Aflatossina M1 nel latte: il monitoraggio garantisce la sicurezza

Fonte: Ruminantia

Le micotossine sono composti tossici prodotti da varie specie fungine appartenenti, tra gli altri, ai generi Aspergillus, Penicillium e Fusarium. Le micotossine entrano nella catena alimentare a seguito della contaminazione delle colture che avviene prima o dopo il raccolto.

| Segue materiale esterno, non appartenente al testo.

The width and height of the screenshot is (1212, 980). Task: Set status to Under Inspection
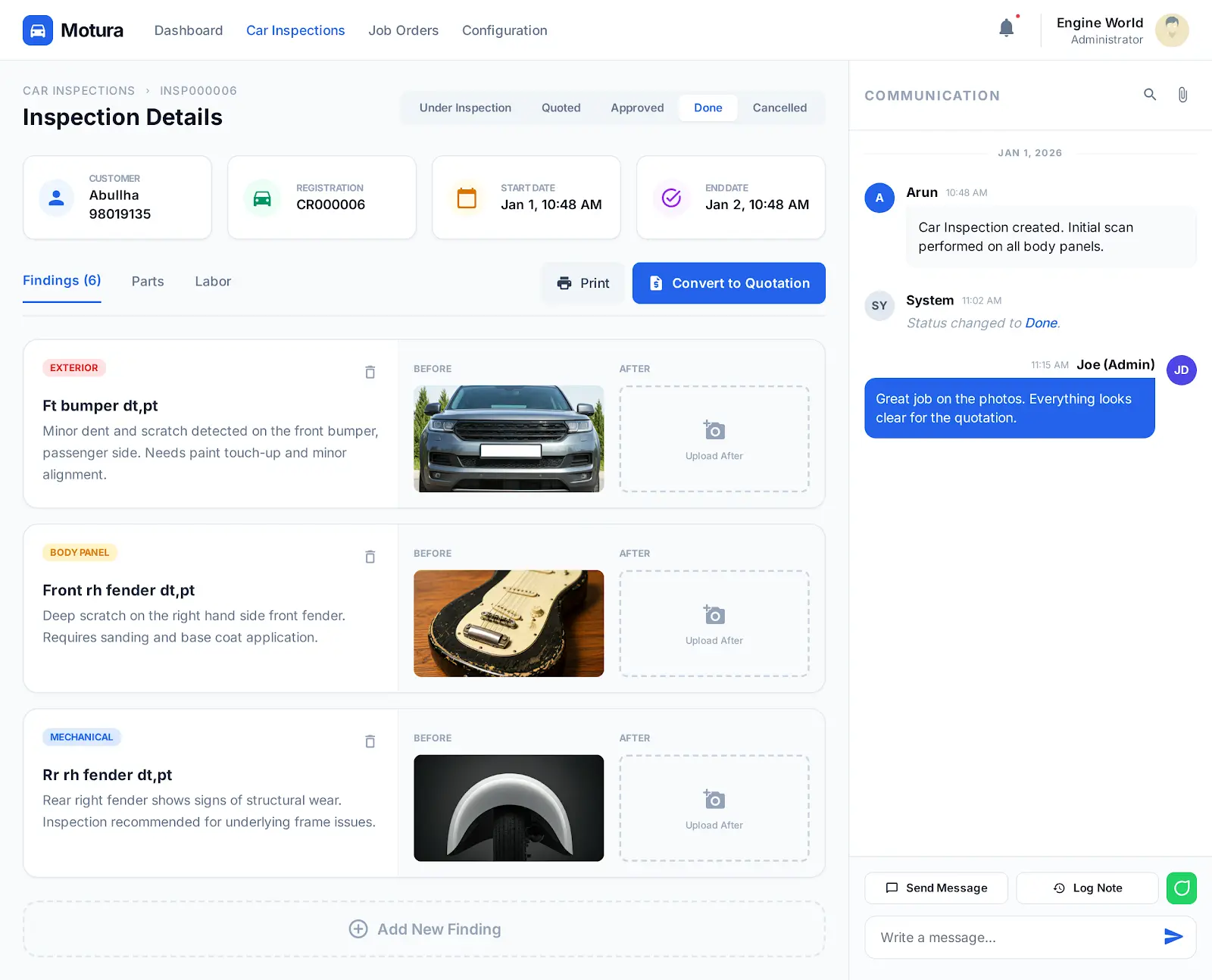coord(465,108)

Normalmente si trovano in alimenti come cereali, frutta secca, noci e spezie. L’esposizione alle micotossine può avvenire tramite il consumo di alimenti contaminati o di alimenti di origine animale (soprattutto latticini) prodotti da animali nutriti con mangimi contaminati.

Tra le micotossine che rappresentano una preoccupazione per la salute umana e animale vi sono le aflatossine: in particolare, è noto che l’assunzione da parte dei ruminanti di mangimi contaminati da aflatossina B1 (AFB1) porta all’escrezione del suo metabolita aflatossina M1 (AFM1) con il latte. Le aflatossine possono provocare effetti negativi sulla salute di chi le assume. L’Unione Europea ha fissato un limite di soglia molto basso (50 ng/L) per la presenza di AFM1 nel latte.

Nel presente studio, sono stati considerati un totale di 95.882 campioni di latte intero crudo, raccolti presso allevamenti distribuiti in Lombardia tra il 2013 e il 2021; i campioni di latte sono stati sottoposti alla determinazione quantitativa di AFM1 utilizzando un metodo ELISA Bio-Shield M1 ES.